He does leave, eventually. But he does it on horseback, alone, after arranging appropriate measures for the caretaking of the country.
That grates on him. It's necessary, but he has seen what Ravka had become without him - him and Alina - at its helm. Toleave it for even as short a time as he expects this to take, sits uneasily with him.
He considers reaching out to Alina again, pointing this out to her. But she has clamped down on their connection again. Not severed it, of course. Even Alina isn't that cruel. But when he feels along the tether that ties them together, he hits a brick wall before he gets to her. He could have smashed through it without trouble, but…
His wife might not be that cruel. It does not mean she has no cruelty in her at all. The past fourteen years and more have proven that, just as she has proven that the wellbeing of Ravka does not mean as much to her as it does to him.
When he sees her again, he will remind her.
iii.
The boy sulks.
It's pathetic, he thinks, and wonders if he has perhaps overestimated Alina's ability to control this situation. His wife has a tendency to cloud his thoughts at the best of times, after all, and the centuries have done nothing to change that.
Possibly, in focusing on what she had done, he has given her too much credit for what she was doing. Tracking them silently through the woods, he notes the sickly pallor to the boy's skin, the dark circles that speak of illness and a lack of sleep.
And a lack of power.
Surprise pricks at him over that, too. He isn't stupid. The power is there; he follows the thrum of it through the very air. But after what Alina had done to herself, so many years ago now, he finds it difficult to imagine that she would require her boy to suppress his own powers. Put off as he might be with the whole concept, he's still aware that she...cares for the boy. Hiding abilities, he understands. Cutting them off completely, he never will.
The hole in his heart that had once held his mother gnaws itself a little wider, and he feels his jaw flex, teeth aching with sudden pressure. Those are memories he neither needs nor wants, and he can't help but mark another transgression against Alina for bringing them up.
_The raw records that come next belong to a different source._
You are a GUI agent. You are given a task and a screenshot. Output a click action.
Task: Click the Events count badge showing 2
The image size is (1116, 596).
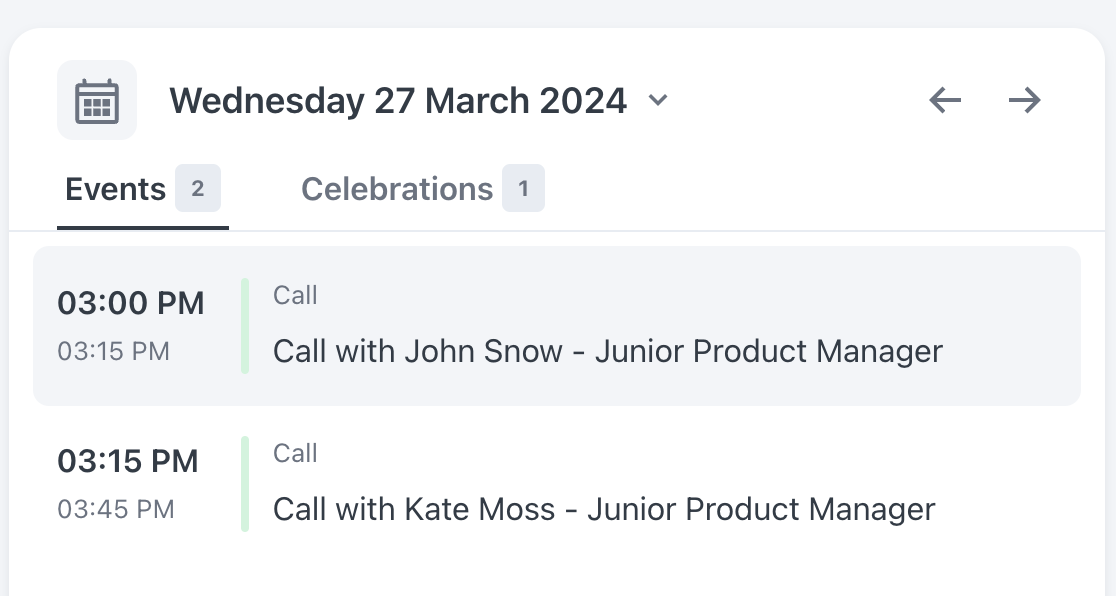198,189
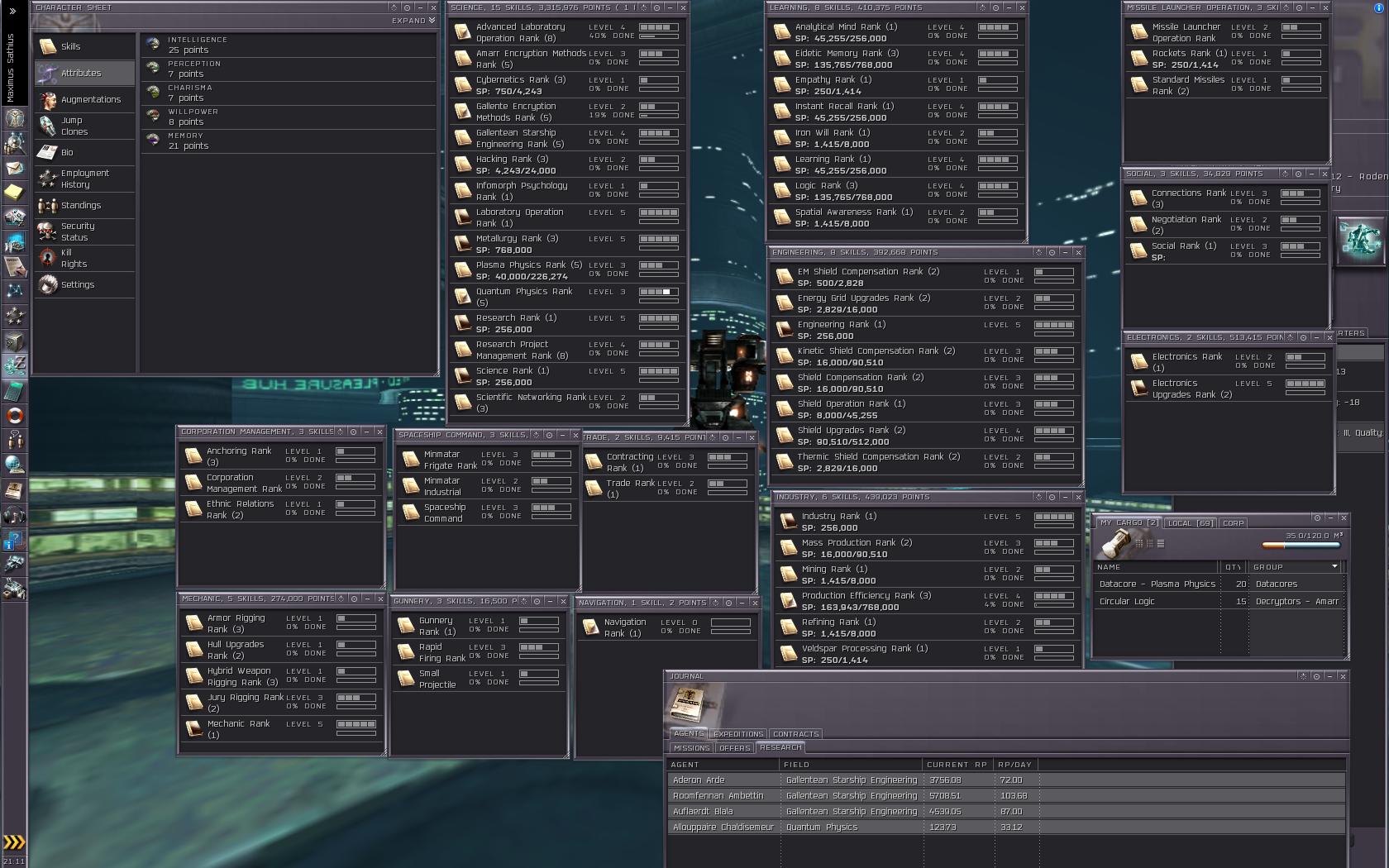Click the calculator icon in sidebar
1389x868 pixels.
[14, 391]
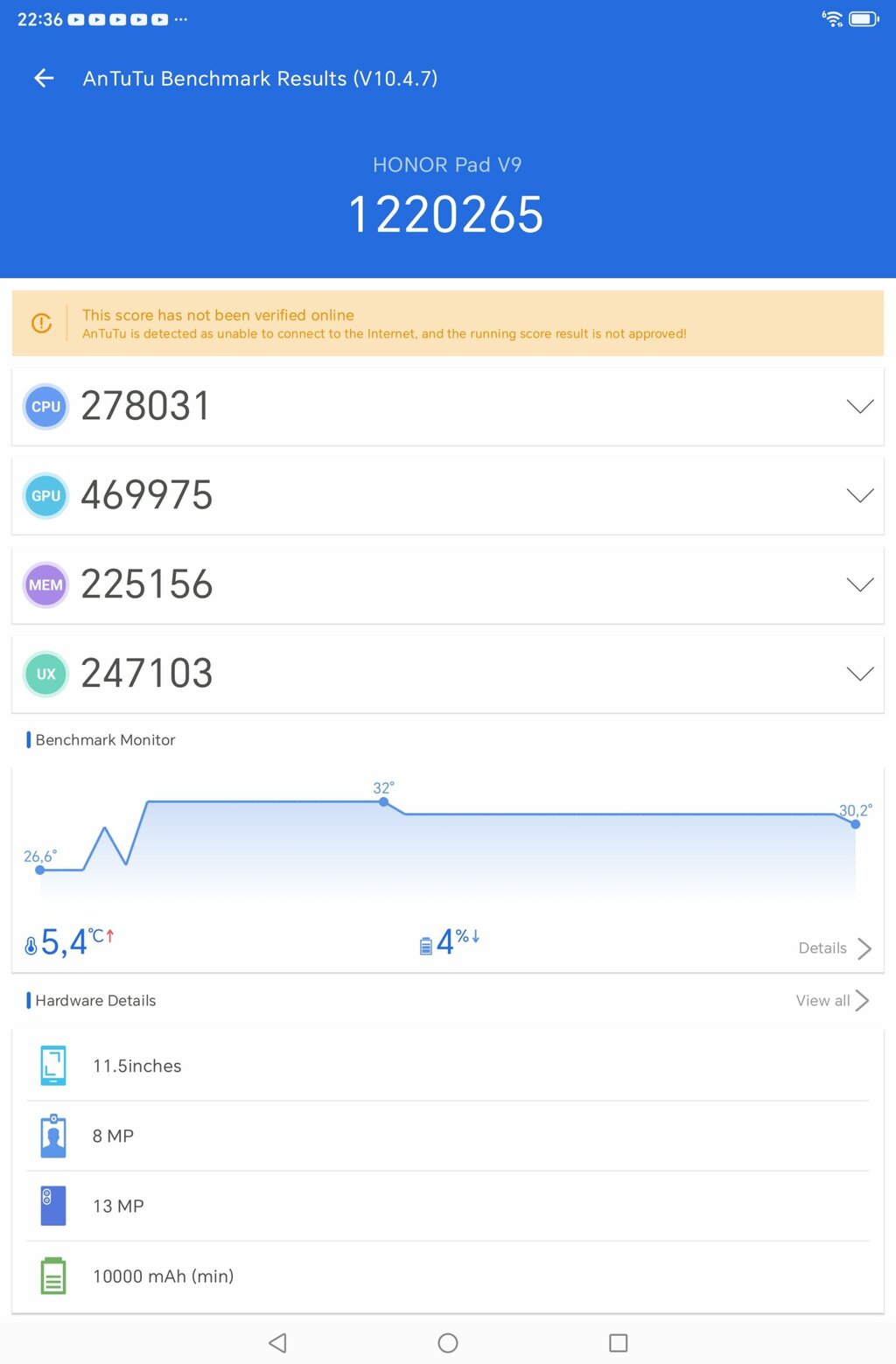Tap the warning exclamation icon
The image size is (896, 1364).
41,323
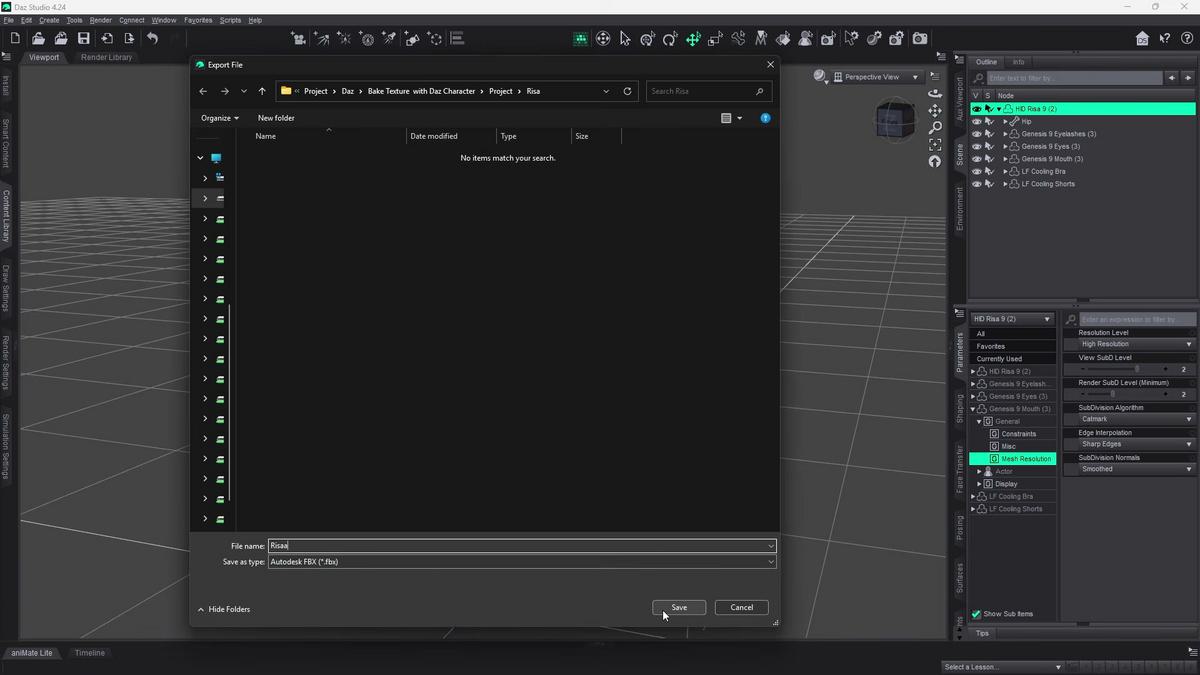1200x675 pixels.
Task: Hide the LF Cooling Bra node
Action: (x=977, y=171)
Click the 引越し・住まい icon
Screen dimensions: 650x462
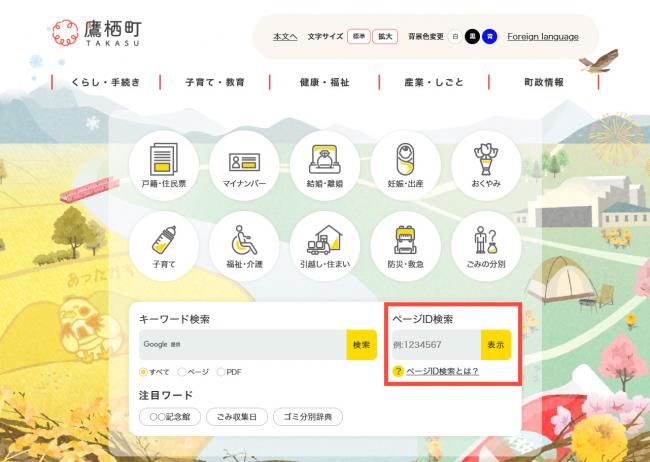coord(324,245)
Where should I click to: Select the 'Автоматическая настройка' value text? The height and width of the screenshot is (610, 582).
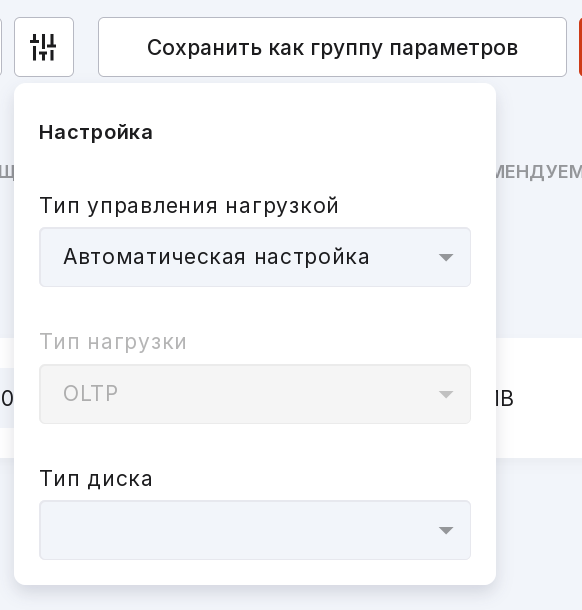[216, 257]
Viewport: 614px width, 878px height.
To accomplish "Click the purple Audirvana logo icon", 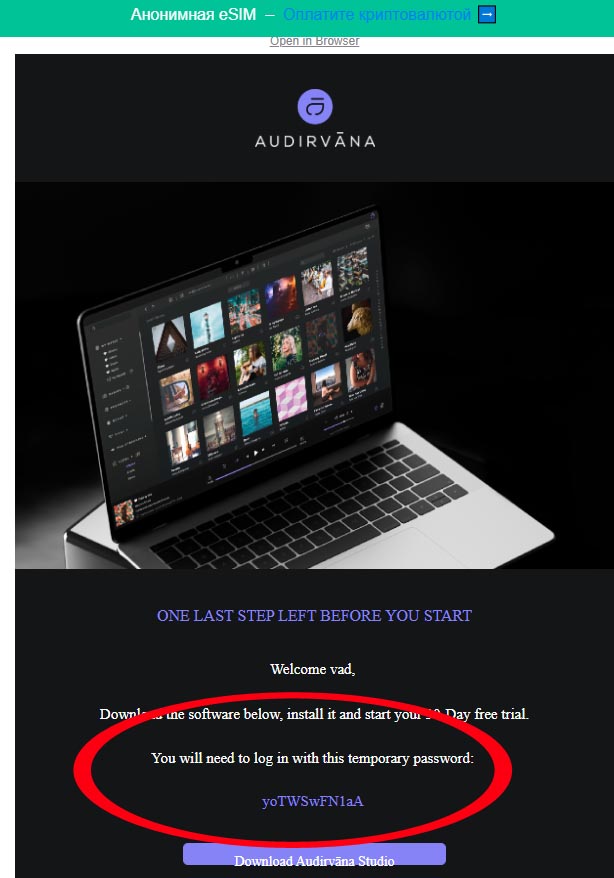I will tap(315, 106).
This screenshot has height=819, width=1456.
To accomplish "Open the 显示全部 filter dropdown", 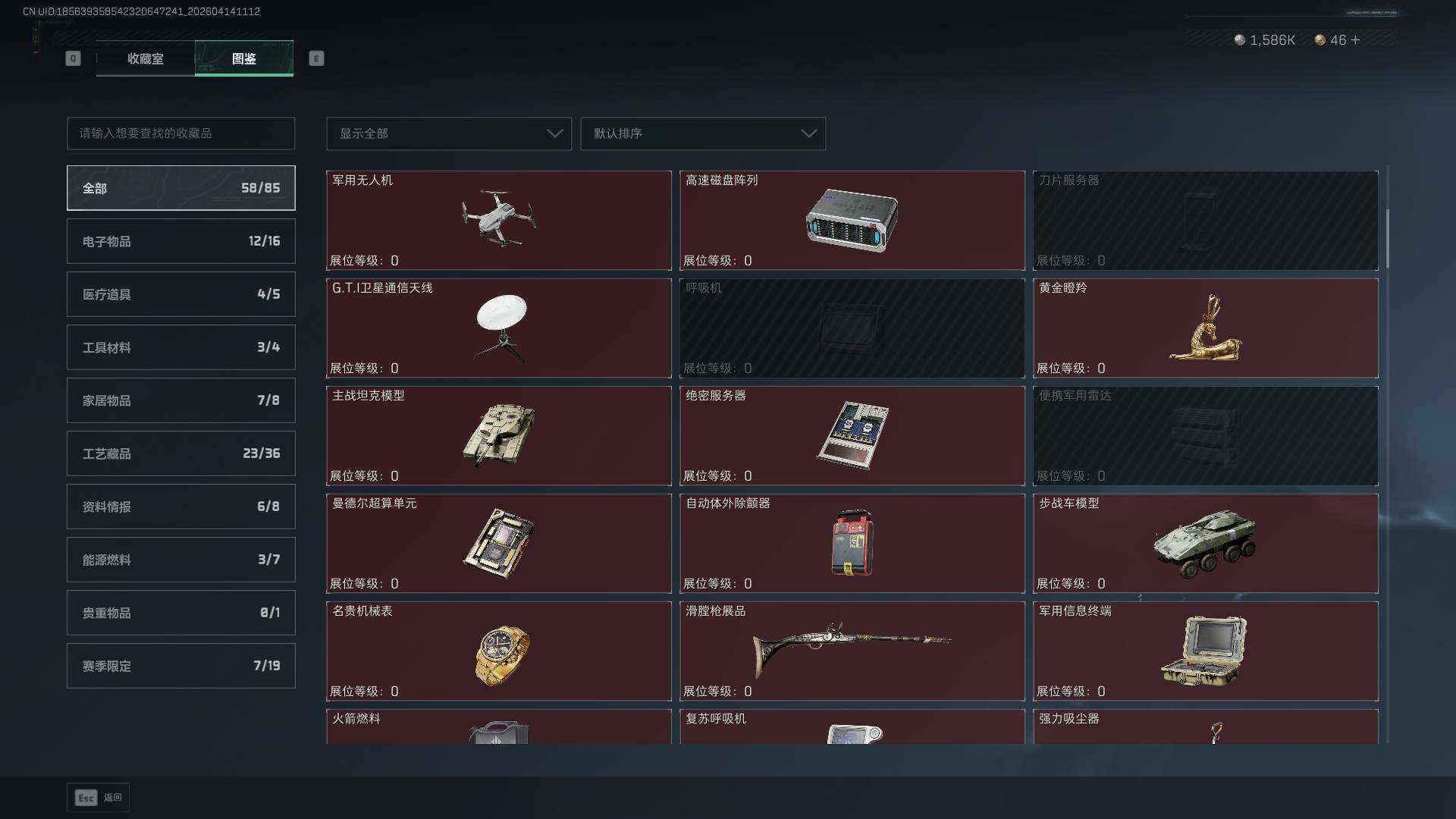I will [x=449, y=133].
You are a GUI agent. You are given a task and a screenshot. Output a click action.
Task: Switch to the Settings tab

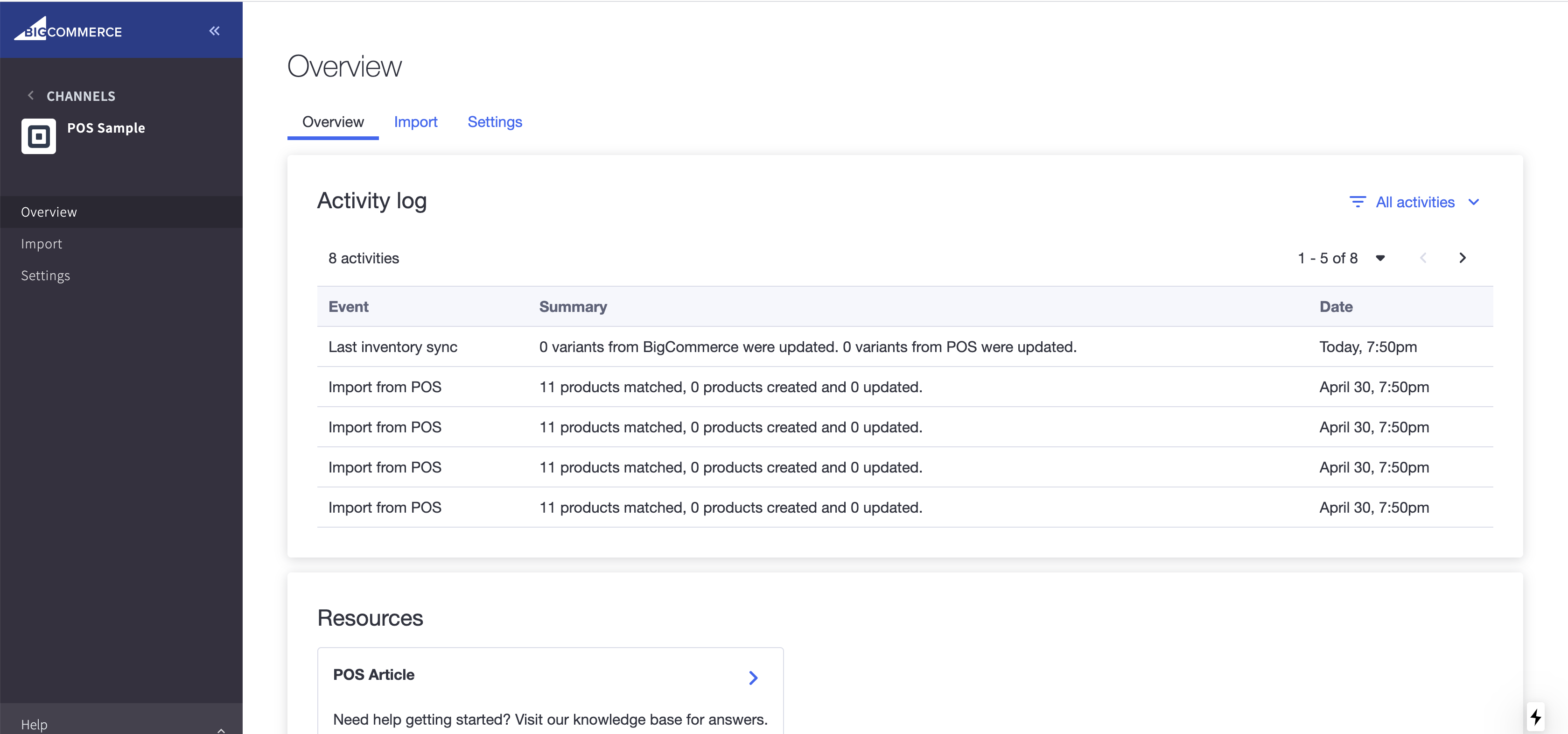pos(495,121)
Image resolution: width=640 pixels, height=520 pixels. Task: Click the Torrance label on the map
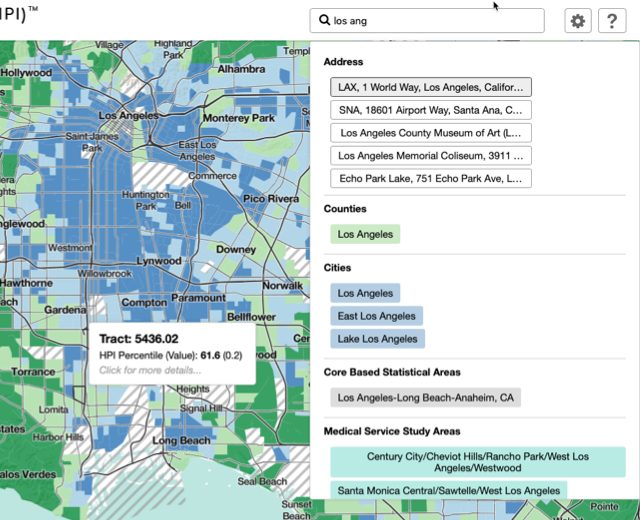33,372
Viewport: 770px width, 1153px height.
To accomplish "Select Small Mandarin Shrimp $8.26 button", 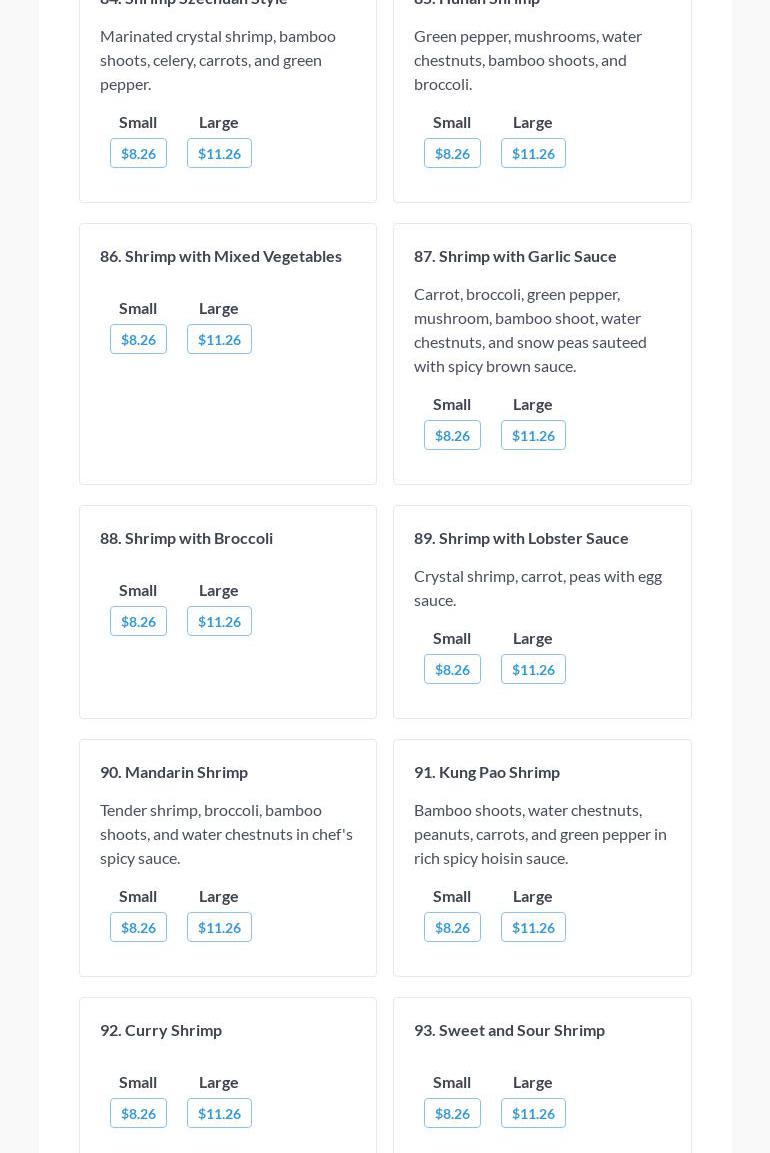I will 138,927.
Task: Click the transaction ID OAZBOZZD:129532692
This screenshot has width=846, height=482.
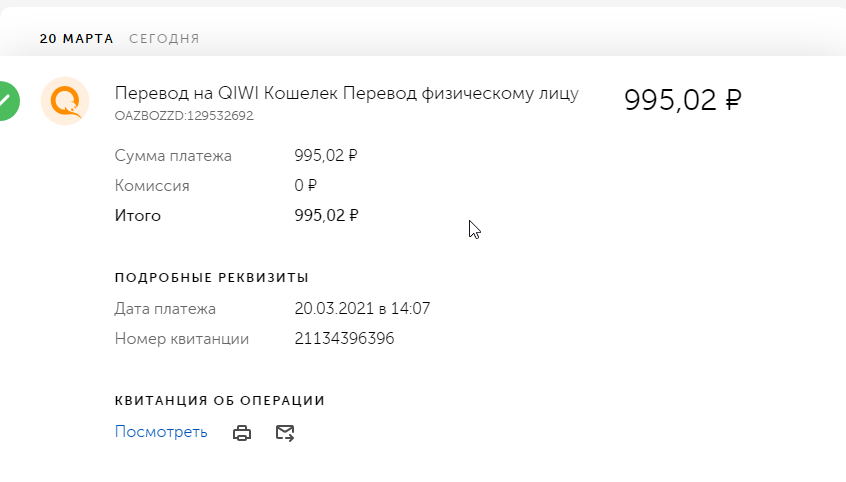Action: [x=184, y=116]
That might be a little irrational, but after being abandoned by this woman for the umpteenth time, he feels that he's entitled to some emotion.
iv.
"You should have told me."
It takes him a week at least to hunt them down (a disgustingly simple endeavour, after spending so many years searching fruitlessly). An additional two days are spent following them, gathering information. In that time, the boy does little and speaks less. Not much is learned about him, except that he is sullen, ungrateful, and clearly has no appreciation for the woman who is his mother.
"Which part, zvyozdochka?"
His lip curls at the nickname, even as he sees the boy's jaw tighten. He does not notice the similarities in their facial structure.
"I told you-"
"I know."
The curl twists into a smirk at the cool tone to her voice. It is the voice of a woman who does not back down. Ever. He is achingly familiar with that one.
"I know," she continues, "what you told me. But as we have agreed that I am still your mother, no matter the colour of my hair, I will call you what I wish. It is a mother's prerogative."
A mother.
The word seems almost alien to him. There is only one thing that comes to mind when he thinks of it, and he has no wish to think of it. Looking at Alina now, in person finally, instead of the shade he has hunted for years, he sees his wife. He does not see a mother.
He does not want to.
v.
At first, he is pleased that Alina does not seem to notice his presence. It would hinder his information gathering, after all, if she picked up on it. It would force them to some sort of conclusion, and he hasn't entirely decided on his course of action as of yet.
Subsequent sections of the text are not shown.